* **TASK DETAILS**
Rewrite only the entries from the line containing "This screenshot has height=2280, width=1080." down to the line containing "[x=377, y=1046]", changing "chevron" to "arrow icon" and leaving everything else as it is.

-- BEGIN INPUT DATA --

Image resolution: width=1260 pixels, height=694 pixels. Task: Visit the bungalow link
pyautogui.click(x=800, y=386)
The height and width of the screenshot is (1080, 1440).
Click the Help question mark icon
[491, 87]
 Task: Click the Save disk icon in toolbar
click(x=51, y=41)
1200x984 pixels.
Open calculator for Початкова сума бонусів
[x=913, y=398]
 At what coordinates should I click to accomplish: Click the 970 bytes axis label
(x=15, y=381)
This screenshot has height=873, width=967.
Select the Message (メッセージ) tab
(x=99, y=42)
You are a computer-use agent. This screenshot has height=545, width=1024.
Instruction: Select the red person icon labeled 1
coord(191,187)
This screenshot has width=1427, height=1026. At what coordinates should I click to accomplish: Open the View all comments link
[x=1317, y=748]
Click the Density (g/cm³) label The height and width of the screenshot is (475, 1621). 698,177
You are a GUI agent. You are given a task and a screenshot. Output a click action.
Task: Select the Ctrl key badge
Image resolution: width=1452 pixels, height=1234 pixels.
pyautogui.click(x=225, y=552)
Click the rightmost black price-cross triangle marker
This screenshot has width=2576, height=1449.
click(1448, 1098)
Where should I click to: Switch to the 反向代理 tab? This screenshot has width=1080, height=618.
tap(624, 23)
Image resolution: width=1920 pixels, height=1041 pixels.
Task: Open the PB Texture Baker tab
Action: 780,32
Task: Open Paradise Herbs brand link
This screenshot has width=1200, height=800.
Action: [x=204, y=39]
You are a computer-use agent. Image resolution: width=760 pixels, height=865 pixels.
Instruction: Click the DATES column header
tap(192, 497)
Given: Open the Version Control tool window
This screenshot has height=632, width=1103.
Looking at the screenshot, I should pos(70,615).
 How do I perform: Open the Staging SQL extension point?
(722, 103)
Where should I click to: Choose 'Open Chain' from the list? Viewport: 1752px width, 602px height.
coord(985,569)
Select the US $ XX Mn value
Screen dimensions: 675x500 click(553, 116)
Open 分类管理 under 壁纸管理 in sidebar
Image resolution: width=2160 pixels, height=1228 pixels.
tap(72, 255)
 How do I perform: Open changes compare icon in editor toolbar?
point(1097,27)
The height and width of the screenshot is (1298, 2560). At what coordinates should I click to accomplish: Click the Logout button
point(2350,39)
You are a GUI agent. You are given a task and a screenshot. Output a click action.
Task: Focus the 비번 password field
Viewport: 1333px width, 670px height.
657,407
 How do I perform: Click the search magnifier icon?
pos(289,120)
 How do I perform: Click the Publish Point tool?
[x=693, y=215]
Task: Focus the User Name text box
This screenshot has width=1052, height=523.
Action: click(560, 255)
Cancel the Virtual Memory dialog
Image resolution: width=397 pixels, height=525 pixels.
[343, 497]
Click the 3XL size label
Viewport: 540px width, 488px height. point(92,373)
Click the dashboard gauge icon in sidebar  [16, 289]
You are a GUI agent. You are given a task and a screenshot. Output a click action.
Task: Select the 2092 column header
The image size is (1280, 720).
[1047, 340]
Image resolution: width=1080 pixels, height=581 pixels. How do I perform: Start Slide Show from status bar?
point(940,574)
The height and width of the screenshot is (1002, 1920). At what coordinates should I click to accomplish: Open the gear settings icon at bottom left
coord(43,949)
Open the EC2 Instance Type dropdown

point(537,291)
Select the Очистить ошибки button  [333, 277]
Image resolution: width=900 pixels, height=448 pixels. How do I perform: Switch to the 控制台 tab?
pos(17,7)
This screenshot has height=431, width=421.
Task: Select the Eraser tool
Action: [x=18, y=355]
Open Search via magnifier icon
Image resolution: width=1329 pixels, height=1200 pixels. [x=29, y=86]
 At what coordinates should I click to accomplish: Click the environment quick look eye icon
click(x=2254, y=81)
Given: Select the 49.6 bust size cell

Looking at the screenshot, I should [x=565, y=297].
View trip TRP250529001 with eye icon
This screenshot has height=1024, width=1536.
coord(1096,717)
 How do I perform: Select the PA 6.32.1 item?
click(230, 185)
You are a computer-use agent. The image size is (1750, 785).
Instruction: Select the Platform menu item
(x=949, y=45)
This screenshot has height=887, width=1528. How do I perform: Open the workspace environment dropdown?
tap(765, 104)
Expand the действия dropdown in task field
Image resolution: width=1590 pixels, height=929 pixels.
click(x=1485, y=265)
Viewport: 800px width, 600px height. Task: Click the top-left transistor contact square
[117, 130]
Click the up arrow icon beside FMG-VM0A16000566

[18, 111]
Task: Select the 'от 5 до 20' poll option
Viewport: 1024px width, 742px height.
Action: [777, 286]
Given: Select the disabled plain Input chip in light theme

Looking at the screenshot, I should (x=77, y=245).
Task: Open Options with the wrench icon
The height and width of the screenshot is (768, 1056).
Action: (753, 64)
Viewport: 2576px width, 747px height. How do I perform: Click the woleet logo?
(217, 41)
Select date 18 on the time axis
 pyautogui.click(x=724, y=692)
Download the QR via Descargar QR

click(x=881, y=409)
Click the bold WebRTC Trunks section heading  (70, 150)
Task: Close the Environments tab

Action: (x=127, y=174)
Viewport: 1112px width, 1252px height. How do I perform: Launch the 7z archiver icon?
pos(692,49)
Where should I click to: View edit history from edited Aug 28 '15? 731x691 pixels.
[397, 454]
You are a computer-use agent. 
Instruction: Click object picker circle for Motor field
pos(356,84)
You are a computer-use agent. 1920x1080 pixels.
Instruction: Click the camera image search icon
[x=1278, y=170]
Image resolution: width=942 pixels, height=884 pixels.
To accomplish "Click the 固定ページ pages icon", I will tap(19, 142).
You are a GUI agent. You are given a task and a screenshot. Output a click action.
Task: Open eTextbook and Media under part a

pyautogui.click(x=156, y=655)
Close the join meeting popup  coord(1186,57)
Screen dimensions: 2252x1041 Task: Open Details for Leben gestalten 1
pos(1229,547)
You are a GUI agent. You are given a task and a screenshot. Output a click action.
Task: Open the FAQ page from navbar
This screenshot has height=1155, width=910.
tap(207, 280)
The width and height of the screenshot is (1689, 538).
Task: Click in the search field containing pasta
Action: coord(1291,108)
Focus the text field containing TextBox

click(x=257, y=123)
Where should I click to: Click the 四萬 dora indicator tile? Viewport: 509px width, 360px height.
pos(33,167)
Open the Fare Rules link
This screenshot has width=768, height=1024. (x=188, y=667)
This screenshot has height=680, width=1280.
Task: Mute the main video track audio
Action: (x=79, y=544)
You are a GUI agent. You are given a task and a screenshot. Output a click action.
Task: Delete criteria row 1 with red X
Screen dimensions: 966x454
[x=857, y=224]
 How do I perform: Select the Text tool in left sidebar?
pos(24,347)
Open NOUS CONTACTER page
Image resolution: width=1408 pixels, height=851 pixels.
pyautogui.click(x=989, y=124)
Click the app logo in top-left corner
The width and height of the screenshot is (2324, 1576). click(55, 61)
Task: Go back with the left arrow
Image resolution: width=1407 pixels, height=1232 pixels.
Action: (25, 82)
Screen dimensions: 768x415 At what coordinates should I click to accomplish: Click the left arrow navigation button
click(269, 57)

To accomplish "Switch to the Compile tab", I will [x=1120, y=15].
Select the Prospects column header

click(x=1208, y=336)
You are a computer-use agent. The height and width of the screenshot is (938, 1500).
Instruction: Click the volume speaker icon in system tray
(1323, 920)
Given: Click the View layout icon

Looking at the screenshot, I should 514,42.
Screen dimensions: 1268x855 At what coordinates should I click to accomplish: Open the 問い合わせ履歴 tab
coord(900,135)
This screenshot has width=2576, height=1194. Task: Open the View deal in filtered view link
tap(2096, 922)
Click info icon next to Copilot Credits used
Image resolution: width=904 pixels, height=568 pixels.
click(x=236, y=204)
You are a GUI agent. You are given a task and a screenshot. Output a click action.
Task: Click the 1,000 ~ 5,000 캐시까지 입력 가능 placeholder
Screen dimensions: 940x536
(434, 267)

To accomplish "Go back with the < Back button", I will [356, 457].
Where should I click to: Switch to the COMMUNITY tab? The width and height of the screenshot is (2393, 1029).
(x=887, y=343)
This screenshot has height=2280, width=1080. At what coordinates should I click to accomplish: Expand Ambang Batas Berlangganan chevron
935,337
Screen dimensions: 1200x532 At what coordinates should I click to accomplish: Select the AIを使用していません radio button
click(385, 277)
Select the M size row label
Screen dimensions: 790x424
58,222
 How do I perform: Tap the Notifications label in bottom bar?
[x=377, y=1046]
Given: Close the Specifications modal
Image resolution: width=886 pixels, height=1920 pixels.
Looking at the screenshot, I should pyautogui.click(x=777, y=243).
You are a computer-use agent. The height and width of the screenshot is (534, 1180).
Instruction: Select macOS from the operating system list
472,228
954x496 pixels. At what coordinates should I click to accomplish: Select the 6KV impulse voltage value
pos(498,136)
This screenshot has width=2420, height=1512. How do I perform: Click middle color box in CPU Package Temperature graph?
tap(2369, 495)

-- END INPUT DATA --

* **ANSWER FOR THIS EXERCISE**
This screenshot has height=2280, width=1080. At what coordinates should I click to accomplish: Expand Ambang Batas Berlangganan arrow icon
935,337
Screen dimensions: 1200x532 At what coordinates should I click to accomplish: Select the AIを使用していません radio button
click(385, 277)
Select the M size row label
Screen dimensions: 790x424
58,222
 How do I perform: Tap the Notifications label in bottom bar?
[x=377, y=1046]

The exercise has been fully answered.